Exercise prompt: From the material below, keep only the lines that contain the string "pixel", and copy each one out. Case counts.
[start]
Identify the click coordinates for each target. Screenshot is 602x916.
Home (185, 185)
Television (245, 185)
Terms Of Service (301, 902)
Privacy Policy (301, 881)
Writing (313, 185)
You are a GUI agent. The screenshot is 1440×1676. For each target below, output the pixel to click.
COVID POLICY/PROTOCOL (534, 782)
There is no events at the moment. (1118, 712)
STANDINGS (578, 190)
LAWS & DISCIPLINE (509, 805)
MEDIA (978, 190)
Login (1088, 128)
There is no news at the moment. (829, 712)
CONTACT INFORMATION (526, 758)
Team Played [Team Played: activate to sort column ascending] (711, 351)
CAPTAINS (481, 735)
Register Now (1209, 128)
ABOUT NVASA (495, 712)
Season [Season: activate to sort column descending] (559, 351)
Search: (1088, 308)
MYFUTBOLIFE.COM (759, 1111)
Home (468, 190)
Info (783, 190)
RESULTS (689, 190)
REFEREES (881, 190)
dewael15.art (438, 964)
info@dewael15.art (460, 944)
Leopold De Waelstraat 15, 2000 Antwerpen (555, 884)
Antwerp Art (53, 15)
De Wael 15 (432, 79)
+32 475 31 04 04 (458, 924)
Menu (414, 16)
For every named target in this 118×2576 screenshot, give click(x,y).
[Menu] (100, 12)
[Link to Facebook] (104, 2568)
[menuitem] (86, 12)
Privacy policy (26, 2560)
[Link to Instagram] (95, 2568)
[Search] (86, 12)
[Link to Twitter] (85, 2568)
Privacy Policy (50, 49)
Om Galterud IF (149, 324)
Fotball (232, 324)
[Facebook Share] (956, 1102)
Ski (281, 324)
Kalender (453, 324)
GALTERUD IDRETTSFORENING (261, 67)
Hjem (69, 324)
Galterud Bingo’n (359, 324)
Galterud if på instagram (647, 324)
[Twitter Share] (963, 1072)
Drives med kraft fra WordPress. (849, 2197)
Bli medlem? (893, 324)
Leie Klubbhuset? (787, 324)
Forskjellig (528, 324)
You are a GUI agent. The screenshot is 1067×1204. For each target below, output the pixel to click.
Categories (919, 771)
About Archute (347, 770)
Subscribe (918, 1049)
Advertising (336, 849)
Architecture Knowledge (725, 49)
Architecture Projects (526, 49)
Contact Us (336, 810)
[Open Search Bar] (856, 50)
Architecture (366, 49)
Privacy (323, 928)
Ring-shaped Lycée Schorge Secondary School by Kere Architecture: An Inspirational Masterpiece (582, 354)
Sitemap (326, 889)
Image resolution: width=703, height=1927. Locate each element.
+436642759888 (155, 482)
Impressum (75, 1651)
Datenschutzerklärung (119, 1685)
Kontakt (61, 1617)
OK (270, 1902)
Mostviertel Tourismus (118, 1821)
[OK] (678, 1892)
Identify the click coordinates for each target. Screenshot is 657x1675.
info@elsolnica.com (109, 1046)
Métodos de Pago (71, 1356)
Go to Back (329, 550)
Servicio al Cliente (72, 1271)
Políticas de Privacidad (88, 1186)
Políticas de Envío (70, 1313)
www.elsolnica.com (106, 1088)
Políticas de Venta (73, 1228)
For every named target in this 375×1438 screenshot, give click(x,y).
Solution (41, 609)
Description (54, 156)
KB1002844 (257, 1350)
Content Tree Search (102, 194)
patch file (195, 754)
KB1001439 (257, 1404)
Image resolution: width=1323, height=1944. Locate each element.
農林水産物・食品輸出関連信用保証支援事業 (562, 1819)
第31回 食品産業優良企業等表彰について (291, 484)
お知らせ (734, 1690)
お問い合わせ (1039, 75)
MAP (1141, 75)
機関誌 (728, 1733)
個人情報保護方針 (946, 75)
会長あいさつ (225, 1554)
[end]
Output for this exercise:
You are a GUI agent. The screenshot is 1440×1676. For each target below, output the pixel to click.
You are a GUI agent. The screenshot is 1067×1204. For each target below, output the pixel to click.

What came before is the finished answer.